INSTRUCTIONS FOR THE TASK: Rewrite the data below with every "computer-use agent" changed to "desktop agent", leaving everything else exactly the same.
★ ★ ★ ★
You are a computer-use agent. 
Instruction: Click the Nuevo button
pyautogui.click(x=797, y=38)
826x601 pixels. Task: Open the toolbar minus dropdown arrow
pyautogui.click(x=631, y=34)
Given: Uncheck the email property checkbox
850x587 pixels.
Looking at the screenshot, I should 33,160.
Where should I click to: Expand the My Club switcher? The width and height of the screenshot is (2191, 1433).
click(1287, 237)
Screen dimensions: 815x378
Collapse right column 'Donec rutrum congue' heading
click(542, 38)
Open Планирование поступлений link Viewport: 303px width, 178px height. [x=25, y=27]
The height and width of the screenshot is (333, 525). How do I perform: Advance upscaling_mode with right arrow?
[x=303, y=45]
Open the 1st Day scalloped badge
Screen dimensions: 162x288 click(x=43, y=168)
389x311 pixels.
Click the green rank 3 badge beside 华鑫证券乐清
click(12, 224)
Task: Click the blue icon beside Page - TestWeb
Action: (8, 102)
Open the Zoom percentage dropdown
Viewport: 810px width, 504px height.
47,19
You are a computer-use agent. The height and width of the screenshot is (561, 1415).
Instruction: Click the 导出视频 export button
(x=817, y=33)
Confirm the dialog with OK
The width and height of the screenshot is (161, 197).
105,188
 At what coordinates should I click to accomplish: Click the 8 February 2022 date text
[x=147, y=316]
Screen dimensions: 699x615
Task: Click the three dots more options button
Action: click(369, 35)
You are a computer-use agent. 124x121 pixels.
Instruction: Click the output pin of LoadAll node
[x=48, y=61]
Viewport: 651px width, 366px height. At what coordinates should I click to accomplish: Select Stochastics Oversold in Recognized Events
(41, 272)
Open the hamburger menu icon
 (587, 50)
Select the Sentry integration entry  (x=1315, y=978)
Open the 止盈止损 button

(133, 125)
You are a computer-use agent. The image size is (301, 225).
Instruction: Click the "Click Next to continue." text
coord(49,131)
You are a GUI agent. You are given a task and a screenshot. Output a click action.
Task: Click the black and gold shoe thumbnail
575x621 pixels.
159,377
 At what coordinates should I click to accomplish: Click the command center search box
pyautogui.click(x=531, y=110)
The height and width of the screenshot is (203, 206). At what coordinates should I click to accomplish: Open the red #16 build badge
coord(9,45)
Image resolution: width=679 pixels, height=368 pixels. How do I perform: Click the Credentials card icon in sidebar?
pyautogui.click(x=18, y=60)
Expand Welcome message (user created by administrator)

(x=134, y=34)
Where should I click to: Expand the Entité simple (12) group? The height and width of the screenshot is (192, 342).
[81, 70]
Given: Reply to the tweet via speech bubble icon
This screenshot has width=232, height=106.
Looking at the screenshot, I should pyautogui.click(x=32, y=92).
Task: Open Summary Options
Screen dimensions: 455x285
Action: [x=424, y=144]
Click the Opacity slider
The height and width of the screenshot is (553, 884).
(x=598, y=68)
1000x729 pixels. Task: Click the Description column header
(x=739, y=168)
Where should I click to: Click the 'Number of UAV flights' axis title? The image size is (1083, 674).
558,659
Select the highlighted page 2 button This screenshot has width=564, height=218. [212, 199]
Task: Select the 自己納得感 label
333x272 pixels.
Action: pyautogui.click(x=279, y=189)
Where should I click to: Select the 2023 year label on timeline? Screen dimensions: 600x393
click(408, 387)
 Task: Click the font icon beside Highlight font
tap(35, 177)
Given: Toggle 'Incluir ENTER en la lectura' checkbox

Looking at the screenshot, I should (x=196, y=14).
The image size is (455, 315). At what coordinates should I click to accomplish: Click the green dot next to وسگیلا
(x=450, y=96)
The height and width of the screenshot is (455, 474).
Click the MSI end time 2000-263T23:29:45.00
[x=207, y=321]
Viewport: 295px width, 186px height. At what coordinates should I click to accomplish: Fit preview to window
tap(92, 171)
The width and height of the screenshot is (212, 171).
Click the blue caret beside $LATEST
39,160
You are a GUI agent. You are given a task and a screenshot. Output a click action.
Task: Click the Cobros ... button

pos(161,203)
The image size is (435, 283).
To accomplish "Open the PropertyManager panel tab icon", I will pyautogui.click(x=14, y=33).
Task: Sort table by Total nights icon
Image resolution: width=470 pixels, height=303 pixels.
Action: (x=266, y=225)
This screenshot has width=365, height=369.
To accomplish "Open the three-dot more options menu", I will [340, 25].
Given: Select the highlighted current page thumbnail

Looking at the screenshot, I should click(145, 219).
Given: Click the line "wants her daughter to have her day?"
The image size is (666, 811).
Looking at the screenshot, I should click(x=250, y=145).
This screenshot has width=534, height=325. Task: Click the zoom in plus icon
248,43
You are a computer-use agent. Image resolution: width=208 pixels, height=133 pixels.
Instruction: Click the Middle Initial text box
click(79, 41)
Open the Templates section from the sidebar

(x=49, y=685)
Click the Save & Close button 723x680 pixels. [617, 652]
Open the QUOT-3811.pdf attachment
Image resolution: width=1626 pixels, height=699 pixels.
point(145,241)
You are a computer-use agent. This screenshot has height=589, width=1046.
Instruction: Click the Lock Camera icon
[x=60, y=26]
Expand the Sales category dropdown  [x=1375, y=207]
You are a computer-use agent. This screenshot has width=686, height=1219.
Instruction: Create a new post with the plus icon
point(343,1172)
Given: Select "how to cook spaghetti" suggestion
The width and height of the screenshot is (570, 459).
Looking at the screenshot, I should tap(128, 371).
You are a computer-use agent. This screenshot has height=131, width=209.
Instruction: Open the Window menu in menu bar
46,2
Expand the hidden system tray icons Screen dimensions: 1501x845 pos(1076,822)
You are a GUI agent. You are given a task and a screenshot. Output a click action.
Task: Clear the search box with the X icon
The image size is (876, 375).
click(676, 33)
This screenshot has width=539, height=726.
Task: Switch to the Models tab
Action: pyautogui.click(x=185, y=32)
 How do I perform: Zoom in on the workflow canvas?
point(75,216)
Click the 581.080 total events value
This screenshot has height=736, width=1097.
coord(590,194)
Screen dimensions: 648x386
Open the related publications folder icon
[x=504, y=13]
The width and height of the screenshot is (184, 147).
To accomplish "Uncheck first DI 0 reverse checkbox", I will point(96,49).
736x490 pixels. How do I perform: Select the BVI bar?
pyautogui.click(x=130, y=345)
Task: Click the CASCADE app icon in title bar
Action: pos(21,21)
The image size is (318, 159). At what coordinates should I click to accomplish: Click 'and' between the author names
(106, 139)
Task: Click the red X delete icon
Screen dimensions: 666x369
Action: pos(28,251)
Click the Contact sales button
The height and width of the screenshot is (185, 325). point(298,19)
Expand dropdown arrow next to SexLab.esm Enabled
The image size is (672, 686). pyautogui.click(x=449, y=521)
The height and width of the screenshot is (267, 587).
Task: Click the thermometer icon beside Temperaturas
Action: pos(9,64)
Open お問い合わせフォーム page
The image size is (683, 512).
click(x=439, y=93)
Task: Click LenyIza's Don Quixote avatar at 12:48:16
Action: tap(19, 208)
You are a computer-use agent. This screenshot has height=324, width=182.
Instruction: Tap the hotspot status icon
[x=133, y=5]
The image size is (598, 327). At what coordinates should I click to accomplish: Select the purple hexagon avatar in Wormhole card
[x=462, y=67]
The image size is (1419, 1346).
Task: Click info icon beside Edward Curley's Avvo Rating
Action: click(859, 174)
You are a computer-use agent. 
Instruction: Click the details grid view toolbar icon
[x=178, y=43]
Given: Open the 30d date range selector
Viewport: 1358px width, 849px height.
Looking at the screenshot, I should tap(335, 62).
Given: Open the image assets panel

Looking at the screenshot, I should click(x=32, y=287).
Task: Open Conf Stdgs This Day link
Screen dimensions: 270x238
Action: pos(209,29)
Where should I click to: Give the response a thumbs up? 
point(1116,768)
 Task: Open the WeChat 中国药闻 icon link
★ ★ ★ ★
EXERCISE ANSWER:
You are a desktop agent. 
Instruction: Click the Nuevo button
pyautogui.click(x=797, y=38)
826x601 pixels. Task: Open the toolbar minus dropdown arrow
pyautogui.click(x=631, y=34)
Given: Uncheck the email property checkbox
850x587 pixels.
Looking at the screenshot, I should 33,160.
Where should I click to: Expand the My Club switcher? The width and height of the screenshot is (2191, 1433).
click(1287, 237)
Screen dimensions: 815x378
Collapse right column 'Donec rutrum congue' heading
click(542, 38)
Open Планирование поступлений link Viewport: 303px width, 178px height. [x=25, y=27]
The height and width of the screenshot is (333, 525). How do I perform: Advance upscaling_mode with right arrow?
[x=303, y=45]
Open the 1st Day scalloped badge
Screen dimensions: 162x288 click(x=43, y=168)
389x311 pixels.
Click the green rank 3 badge beside 华鑫证券乐清
click(12, 224)
Task: Click the blue icon beside Page - TestWeb
Action: (8, 102)
Open the Zoom percentage dropdown
Viewport: 810px width, 504px height.
47,19
You are a desktop agent. The height and width of the screenshot is (561, 1415).
Instruction: Click the 导出视频 export button
(x=817, y=33)
Confirm the dialog with OK
The width and height of the screenshot is (161, 197).
105,188
 At what coordinates should I click to accomplish: Click the 8 February 2022 date text
[x=147, y=316]
Screen dimensions: 699x615
Task: Click the three dots more options button
Action: click(369, 35)
You are a desktop agent. 124x121 pixels.
Instruction: Click the output pin of LoadAll node
[x=48, y=61]
Viewport: 651px width, 366px height. At what coordinates should I click to accomplish: Select Stochastics Oversold in Recognized Events
(41, 272)
Open the hamburger menu icon
 (587, 50)
Select the Sentry integration entry  (x=1315, y=978)
Open the 止盈止损 button

(133, 125)
You are a desktop agent. The image size is (301, 225).
Instruction: Click the "Click Next to continue." text
coord(49,131)
You are a GUI agent. You are given a task and a screenshot. Output a click action.
Task: Click the black and gold shoe thumbnail
575x621 pixels.
159,377
 At what coordinates should I click to accomplish: Click the command center search box
pyautogui.click(x=531, y=110)
The height and width of the screenshot is (203, 206). At what coordinates should I click to accomplish: Open the red #16 build badge
coord(9,45)
Image resolution: width=679 pixels, height=368 pixels. How do I perform: Click the Credentials card icon in sidebar?
pyautogui.click(x=18, y=60)
Expand Welcome message (user created by administrator)

(x=134, y=34)
Where should I click to: Expand the Entité simple (12) group? The height and width of the screenshot is (192, 342).
[81, 70]
Given: Reply to the tweet via speech bubble icon
This screenshot has width=232, height=106.
Looking at the screenshot, I should pyautogui.click(x=32, y=92).
Task: Open Summary Options
Screen dimensions: 455x285
Action: [x=424, y=144]
Click the Opacity slider
The height and width of the screenshot is (553, 884).
(x=598, y=68)
1000x729 pixels. Task: Click the Description column header
(x=739, y=168)
Where should I click to: Click the 'Number of UAV flights' axis title? The image size is (1083, 674).
558,659
Select the highlighted page 2 button This screenshot has width=564, height=218. [212, 199]
Task: Select the 自己納得感 label
333x272 pixels.
Action: pyautogui.click(x=279, y=189)
Where should I click to: Select the 2023 year label on timeline? Screen dimensions: 600x393
click(408, 387)
 Task: Click the font icon beside Highlight font
tap(35, 177)
Given: Toggle 'Incluir ENTER en la lectura' checkbox

Looking at the screenshot, I should (x=196, y=14).
The image size is (455, 315). At what coordinates should I click to accomplish: Click the green dot next to وسگیلا
(x=450, y=96)
The height and width of the screenshot is (455, 474).
Click the MSI end time 2000-263T23:29:45.00
[x=207, y=321]
Viewport: 295px width, 186px height. At what coordinates should I click to accomplish: Fit preview to window
tap(92, 171)
The width and height of the screenshot is (212, 171).
Click the blue caret beside $LATEST
39,160
You are a GUI agent. You are given a task and a screenshot. Output a click action.
Task: Click the Cobros ... button

pos(161,203)
The image size is (435, 283).
To accomplish "Open the PropertyManager panel tab icon", I will pyautogui.click(x=14, y=33).
Task: Sort table by Total nights icon
Image resolution: width=470 pixels, height=303 pixels.
Action: (x=266, y=225)
This screenshot has width=365, height=369.
To accomplish "Open the three-dot more options menu", I will [340, 25].
Given: Select the highlighted current page thumbnail

Looking at the screenshot, I should click(145, 219).
Given: Click the line "wants her daughter to have her day?"
The image size is (666, 811).
Looking at the screenshot, I should click(x=250, y=145).
This screenshot has width=534, height=325. Task: Click the zoom in plus icon
248,43
You are a desktop agent. Image resolution: width=208 pixels, height=133 pixels.
Instruction: Click the Middle Initial text box
click(79, 41)
Open the Templates section from the sidebar

(x=49, y=685)
Click the Save & Close button 723x680 pixels. [617, 652]
Open the QUOT-3811.pdf attachment
Image resolution: width=1626 pixels, height=699 pixels.
point(145,241)
You are a desktop agent. This screenshot has height=589, width=1046.
Instruction: Click the Lock Camera icon
[x=60, y=26]
Expand the Sales category dropdown  [x=1375, y=207]
You are a desktop agent. This screenshot has width=686, height=1219.
Instruction: Create a new post with the plus icon
point(343,1172)
Given: Select "how to cook spaghetti" suggestion
The width and height of the screenshot is (570, 459).
Looking at the screenshot, I should tap(128, 371).
You are a desktop agent. This screenshot has height=131, width=209.
Instruction: Open the Window menu in menu bar
46,2
Expand the hidden system tray icons Screen dimensions: 1501x845 pos(1076,822)
You are a GUI agent. You are given a task and a screenshot. Output a click action.
Task: Clear the search box with the X icon
The image size is (876, 375).
click(676, 33)
This screenshot has width=539, height=726.
Task: Switch to the Models tab
Action: pyautogui.click(x=185, y=32)
 How do I perform: Zoom in on the workflow canvas?
point(75,216)
Click the 581.080 total events value
This screenshot has height=736, width=1097.
coord(590,194)
Screen dimensions: 648x386
Open the related publications folder icon
[x=504, y=13]
The width and height of the screenshot is (184, 147).
To accomplish "Uncheck first DI 0 reverse checkbox", I will point(96,49).
736x490 pixels. How do I perform: Select the BVI bar?
pyautogui.click(x=130, y=345)
Task: Click the CASCADE app icon in title bar
Action: pos(21,21)
The image size is (318, 159). At what coordinates should I click to accomplish: Click 'and' between the author names
(106, 139)
Task: Click the red X delete icon
Screen dimensions: 666x369
Action: pos(28,251)
Click the Contact sales button
The height and width of the screenshot is (185, 325). point(298,19)
Expand dropdown arrow next to SexLab.esm Enabled
The image size is (672, 686). pyautogui.click(x=449, y=521)
The height and width of the screenshot is (267, 587).
Task: Click the thermometer icon beside Temperaturas
Action: pos(9,64)
Open お問い合わせフォーム page
The image size is (683, 512).
click(x=439, y=93)
Task: Click LenyIza's Don Quixote avatar at 12:48:16
Action: tap(19, 208)
You are a desktop agent. This screenshot has height=324, width=182.
Instruction: Tap the hotspot status icon
[x=133, y=5]
The image size is (598, 327). At what coordinates should I click to accomplish: Select the purple hexagon avatar in Wormhole card
[x=462, y=67]
The image size is (1419, 1346).
Task: Click info icon beside Edward Curley's Avvo Rating
Action: click(859, 174)
You are a desktop agent. 
Instruction: Click the details grid view toolbar icon
[x=178, y=43]
Given: Open the 30d date range selector
Viewport: 1358px width, 849px height.
Looking at the screenshot, I should tap(335, 62).
Given: Open the image assets panel

Looking at the screenshot, I should click(x=32, y=287).
Task: Open Conf Stdgs This Day link
Screen dimensions: 270x238
Action: pos(209,29)
Where should I click to: Give the response a thumbs up? 
point(1116,768)
 Task: Open the WeChat 中国药闻 icon link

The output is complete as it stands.